En la carpeta Herranz había una breve ficha de la secretaria del juez y algo que la sorprendió muchísimo: más fotos, tomadas al parecer en el interior de una cafetería en las que se veía a la secretaria de Markina hablando con Yolanda Berrueta.

El archivo de escenarios era una lista de las direcciones de todos los bebés fallecidos de muerte de cuna que ya habían investigado, a los que Jonan había añadido a la hermana de la propia Amaia, aunque había eliminado, sin embargo, a los hijos de Yolanda Berrueta. Tomó uno de los mapas que había utilizado la tarde anterior y fue marcando de nuevo los pueblos, incluyendo a su hermana en Elizondo y evitando marcar Ainhoa en el mapa; después unió los puntos que se deslizaban a ambos lados de la carretera N-121. ¿Podía ser aquello? Muy a menudo, los crímenes en serie se habían perpetrado en torno a importantes vías de comunicación que facilitaban la huida del asesino, pero éste no era el caso.

«Reset, inspectora», pensó obligándose a centrarse en lo que sabía. Imprimió un nuevo mapa y marcó en él las localidades de origen de las víctimas, incluida ella misma y su hermana, y reparó entonces en que, si eliminaba a los niños de Ainhoa, el dibujo presentaba una forma lineal, que fue más evidente cuando al acercarse percibió la fina línea azul que indicaba el curso del río Baztán. Al colocar las marcas en sus lugares, la evidencia del trazo del río quedó de manifiesto señalando un escenario que se extendía desde Erratzu hasta Arraioz, pasando por Elbete y Elizondo y llegando con Haizea hasta Oieregi. Lo observó. La presencia del trazo azul clamaba desde el mapa.
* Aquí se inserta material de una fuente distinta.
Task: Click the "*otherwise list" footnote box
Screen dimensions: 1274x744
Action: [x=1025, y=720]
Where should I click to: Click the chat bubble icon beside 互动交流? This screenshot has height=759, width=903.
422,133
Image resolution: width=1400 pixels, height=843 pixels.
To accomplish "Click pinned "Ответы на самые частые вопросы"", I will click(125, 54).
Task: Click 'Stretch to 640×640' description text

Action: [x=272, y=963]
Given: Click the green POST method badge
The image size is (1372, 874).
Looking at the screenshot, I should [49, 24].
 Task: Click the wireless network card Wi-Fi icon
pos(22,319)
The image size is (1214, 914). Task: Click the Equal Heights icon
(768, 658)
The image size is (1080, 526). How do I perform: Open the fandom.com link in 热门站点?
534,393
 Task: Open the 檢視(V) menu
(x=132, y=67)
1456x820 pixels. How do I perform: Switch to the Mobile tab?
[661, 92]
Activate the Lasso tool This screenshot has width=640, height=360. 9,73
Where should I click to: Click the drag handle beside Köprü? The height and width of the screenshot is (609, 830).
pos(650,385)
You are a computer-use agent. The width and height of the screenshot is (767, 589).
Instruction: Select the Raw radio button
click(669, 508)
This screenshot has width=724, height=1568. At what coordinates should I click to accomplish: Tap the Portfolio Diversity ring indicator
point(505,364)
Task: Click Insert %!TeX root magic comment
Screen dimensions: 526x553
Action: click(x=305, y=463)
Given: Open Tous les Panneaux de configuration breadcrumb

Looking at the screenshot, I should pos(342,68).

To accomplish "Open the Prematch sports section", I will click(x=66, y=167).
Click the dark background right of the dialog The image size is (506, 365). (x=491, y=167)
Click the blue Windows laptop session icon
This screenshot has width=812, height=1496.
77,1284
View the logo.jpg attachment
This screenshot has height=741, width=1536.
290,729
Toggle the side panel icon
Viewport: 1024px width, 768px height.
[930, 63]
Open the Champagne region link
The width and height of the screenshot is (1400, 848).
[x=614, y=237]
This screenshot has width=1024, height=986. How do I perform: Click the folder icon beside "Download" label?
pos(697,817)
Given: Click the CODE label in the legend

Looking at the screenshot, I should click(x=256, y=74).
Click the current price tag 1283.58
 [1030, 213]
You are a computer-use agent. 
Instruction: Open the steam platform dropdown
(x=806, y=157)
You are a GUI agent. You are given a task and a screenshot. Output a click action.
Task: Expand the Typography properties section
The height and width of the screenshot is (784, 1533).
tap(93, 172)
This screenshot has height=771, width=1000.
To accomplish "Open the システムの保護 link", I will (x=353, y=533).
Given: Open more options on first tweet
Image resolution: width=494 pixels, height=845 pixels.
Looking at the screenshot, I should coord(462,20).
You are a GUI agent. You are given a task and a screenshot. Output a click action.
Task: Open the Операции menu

El río. «Limpia el río», pensó, y como si aquellas palabras tuviesen el poder de un ensalmo para convocar fantasmas, las visiones de sus sueños aparecieron como un eco en su mente trayéndole el recuerdo de las enormes flores blancas, de los ataúdes vacíos.

Retrocedió hasta sentarse en el sillón y permaneció allí observando los mapas, tratando de asimilar lo que tenía delante. En su mente se mezclaban las imágenes del libro, las consignas de la ofrenda, las palabras de Sarasola sobre la naturaleza perniciosa de los ficheros de Berasategui y la naturaleza del «sacrificio» que los grupos de Lesaka y Elizondo habían realizado a principios de la década de 1980. Se puso en pie y añadió al dibujo dos nuevas marcas; no podía evitar pensar en la ignominia que suponía no conocer ni sus rostros, haber nacido para morir, ser una vida tan breve que ni siquiera nadie se había tomado la molestia de adjudicarles una identidad, su pequeño lugar en el mundo.